Four Discus would be fine in 90 gal tank so long as you are willing to perform water changes that will be needed for their long term health. As mentioned,, the young discus need several small feedings per day to achieve proper growth. The Discus do most of their growing within the first year. Angelfish would not be a good fit with Discus for they are much more aggressive at feeding time and Discus could get short end of the stick in that regard. Unless the Discus you purchase are tank raised,They prefer somewhat soft and acidic water where Angel fish would prefer harder water.But many fish can adapt to varying Ph values IF the Ph remains stable. Cardinal and neons tetras would work as long as your water isn't too hard. Chocolate pleco or (Rhino Pleco) could also work they seldom exceed ten inches. Clown loaches would behave like a group of puppies and may make Discus nervous which= sick Discus due to their ability to stress over furniture that's re-arranged . As stated The water in Discus tank must be near pristine for their long term health. If you decide to go with Discus, I would be happy to advise on what to look for and what to avoid in selecting them. They are a beautiful fish but can test your dedication in order for them to thrive.


----------



## psilo357 (Apr 2, 2009)

I'm definitely interested in discus...and my current tank has great water, however, its ph is a little higher as the african cichlids enjoy that. The large pieces of limestone inside also help that.

I do have hard water where I live...all of our water comes out of an aquifer under southern Texas, which is a limestone aquifer, so it does make it hard, is there something that can easily 'soften' the water other than an entire RO system? Most RO I have seen are expensive.

I'm really wanting the discus, as they are very unique and very beautiful, but i can also be talked out of them. I just want a nice colorful assortment of different fish.

Also, the clown loaches MUST stay, as I have fallen for them, as cheesy as that is, they are fun to watch and very good looking fish IMO. Though I do have one that likes to play dead on me from time to time, which worries me, but as soon as i give the tank a little tap, he gets up to greet me...lol.

I like

clown loaches
colorful fish in general
catfish
a few larger fish
schooling fish

This will be a thread that will run for a while as this tank won't come until i finish some house remoddelling, i just want to have my plan completely ready whenever i do...

so...why is there so much freaking conflicting information on all these fish, its very aggrivating as someone somewhat new, but experienced enough to know the basics of fish keeping, for instance:

Walter's Discus Page - Compatible Tankmates

this page says clown loach is a fine and dandy tank mate for discus...

Records shown:
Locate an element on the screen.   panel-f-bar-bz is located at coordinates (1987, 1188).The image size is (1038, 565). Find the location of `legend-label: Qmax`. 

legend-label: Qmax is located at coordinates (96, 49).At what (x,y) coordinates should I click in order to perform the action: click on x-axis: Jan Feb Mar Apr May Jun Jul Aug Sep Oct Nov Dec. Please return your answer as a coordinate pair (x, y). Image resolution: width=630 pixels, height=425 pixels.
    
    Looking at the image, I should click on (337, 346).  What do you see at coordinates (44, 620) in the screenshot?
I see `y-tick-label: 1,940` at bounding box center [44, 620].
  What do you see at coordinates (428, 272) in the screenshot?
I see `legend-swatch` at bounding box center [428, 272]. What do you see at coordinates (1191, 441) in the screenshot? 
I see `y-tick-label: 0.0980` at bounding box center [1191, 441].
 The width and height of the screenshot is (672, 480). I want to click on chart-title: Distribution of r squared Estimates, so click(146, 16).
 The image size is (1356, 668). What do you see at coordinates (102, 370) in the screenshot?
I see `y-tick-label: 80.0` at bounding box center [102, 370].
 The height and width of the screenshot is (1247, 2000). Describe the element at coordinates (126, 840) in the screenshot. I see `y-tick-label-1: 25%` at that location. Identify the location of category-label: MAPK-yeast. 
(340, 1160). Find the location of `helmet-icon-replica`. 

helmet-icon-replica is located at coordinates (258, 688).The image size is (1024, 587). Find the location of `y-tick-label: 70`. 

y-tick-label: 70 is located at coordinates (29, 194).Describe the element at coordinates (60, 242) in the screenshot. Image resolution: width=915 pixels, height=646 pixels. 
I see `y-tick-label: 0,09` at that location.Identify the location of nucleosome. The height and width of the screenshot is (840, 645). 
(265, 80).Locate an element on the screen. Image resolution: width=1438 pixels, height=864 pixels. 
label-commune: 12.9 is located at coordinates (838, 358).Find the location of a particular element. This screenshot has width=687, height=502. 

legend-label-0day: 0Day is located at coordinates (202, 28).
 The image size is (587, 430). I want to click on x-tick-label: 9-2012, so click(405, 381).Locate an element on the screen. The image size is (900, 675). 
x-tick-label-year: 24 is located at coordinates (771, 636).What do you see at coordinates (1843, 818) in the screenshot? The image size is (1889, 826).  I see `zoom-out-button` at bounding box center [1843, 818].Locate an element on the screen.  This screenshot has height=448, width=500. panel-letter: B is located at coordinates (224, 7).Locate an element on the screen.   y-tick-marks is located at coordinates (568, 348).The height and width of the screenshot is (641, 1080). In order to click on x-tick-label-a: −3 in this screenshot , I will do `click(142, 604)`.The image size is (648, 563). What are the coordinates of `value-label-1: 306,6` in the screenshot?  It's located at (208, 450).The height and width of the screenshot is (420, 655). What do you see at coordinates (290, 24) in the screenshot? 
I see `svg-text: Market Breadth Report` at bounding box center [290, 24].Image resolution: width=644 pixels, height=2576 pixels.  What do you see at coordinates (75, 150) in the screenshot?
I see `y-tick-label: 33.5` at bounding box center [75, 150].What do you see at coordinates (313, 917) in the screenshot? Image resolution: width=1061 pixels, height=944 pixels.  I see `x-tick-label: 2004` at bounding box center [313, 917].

Task requirements:
(a) Which items appear in the "I like" list in the forum thread about keeping discus? Give all of them.
(b) Repeat the part of the discus thread between "I do have hard" and "of different fish.", inclusive.
(c) Could you go on with the forum thread about keeping discus from the point where it stops?

Answers:
(a)
clown loaches
colorful fish in general
catfish
a few larger fish
schooling fish

(b)
I do have hard water where I live...all of our water comes out of an aquifer under southern Texas, which is a limestone aquifer, so it does make it hard, is there something that can easily 'soften' the water other than an entire RO system? Most RO I have seen are expensive.

I'm really wanting the discus, as they are very unique and very beautiful, but i can also be talked out of them. I just want a nice colorful assortment of different fish.

(c)
anyways, the plan continues

now at:

4 discus
2 german blue ram (and maybe 2 golden)
3 clown loach
~10 schooling brigh colored fish
1 common pleco (for now, if he gets too big or aggresive, to the lfs with him)
1 red tail shark

Sound good? Maybe would a few cory cats be good here too to help cleanup, especially if i dump the pleco? I would love to trade out my common for one of those zebra plecos, they look amazing, but it seems some people try to charge hundreds for them, I would have to see if my LFS could get them, if not, anyone know a good online seller for < $50?

thanks


----------



## Byron (Mar 7, 2009)

Keeping discus healthy is dedicated work, much more than probably any other freshwater fish; so say all those who have had them. And they will not be healthy at a pH suitable for African rift lake cichlids. These fish are at opposite ends of the spectrum in terms of water conditions.

Discus need quitet surroundings. I do not believe clown loaches will provide that level of quiet. As 1077 said, this will result in stressed discus which will be sick and probably die. I checked out your link, but I do not agree with that person's view. Clown loaches ar shoaling fish as are corys and should be kept in groups. In a discus environment a group of clown loaches would be havoc in my opinion.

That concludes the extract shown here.